# Today is the day!!!



## NoahEm (Sep 19, 2013)

Noah and I are leaving to pick up our first buck! We are very lucky to have him. I will post photos when we get him home  but here is one in the meantime. 
Introducing, Old Mountain Farm Patriot!


----------



## ksalvagno (Oct 6, 2009)

Congrats!


----------



## Trickyroo (Sep 26, 2012)

Congrats ! Handsome fella


----------



## NoahEm (Sep 19, 2013)

Thanks! We just left Sweet Garden Goats in MD. Anita was so nice and gave us newbies a lot of helpful tips.  
Once we get him settled I'll take some photos


----------



## toth boer goats (Jul 20, 2008)

How exciting


----------



## NoahEm (Sep 19, 2013)

So I decided to keep our one wether(Woody) with the buck. But I feel so bad for him. He is absolutely terrified of Patriot. Woody screams at the top of his lungs constantly when we let them out together. Worried my neighbors will start to get upset. It sounds like someone is being murdered out in the paddock. When they are in the shed together he quiets down. Wondering if I should just leave them penned up until woody excepts living with him.


----------



## Trickyroo (Sep 26, 2012)

Woody :ROFL::ROFL::ROFL: I love the name  
Can you leave Patriot penned next to the other goats without taking Woody away from his herd ? Might be a bit quieter……
If Patriot is OK with being by himself , I would just leave him like that till the rest of the guys accept him.


----------



## peggy (Aug 11, 2010)

What a gorgeous fellow.


----------



## NoahEm (Sep 19, 2013)

Trickeyroo.... I have two separate pens for the bucks and does. But their paddocks share a fence line? I'm just worried woody is getting too stressed being away from his herd. I may have to pen patriot by himself....  I'm going to give it one more day any decide. It's not like Patriot is being mean to woody either. He leaves him alone for the most part. I think woody is just dramatic 

Also there is another wether named Buzz (woody's brother). I just don't think I could separate Buzz from his favorite doe Dolly. They literally are connected at the hip. 
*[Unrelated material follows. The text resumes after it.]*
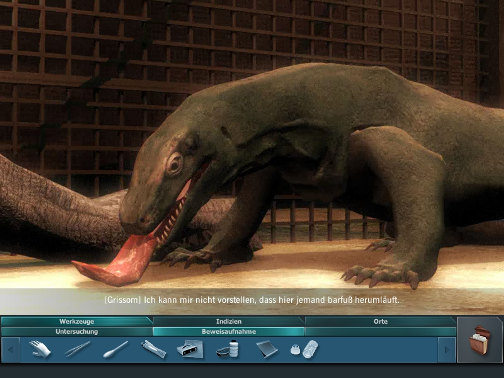This screenshot has height=378, width=504.
Task: Switch to the Indizien tab
Action: [229, 322]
Does anyone else keep their buck penned alone? Is this cruel to do?


----------



## NoahEm (Sep 19, 2013)

Thanks Peggy!! He is so friendly too


----------



## Trickyroo (Sep 26, 2012)

If Patriot is OK with it , I would keep him by himself until everyone is used to him being there. Then maybe you can try putting Woody in with him for a visit. What were your original plans with him ? Putting a buddy in with him ? I guess Woody's dramatics aren't helping any , lol.
Maybe try short visits with him until he realizes that Patriot isn't going to hurt him and he will be reunited with his herd , so maybe Woody won't stress as much ….


----------



## ciwheeles (Apr 5, 2013)

Yay! :stars: I'm happy for you that you got your buck! That's fabulous!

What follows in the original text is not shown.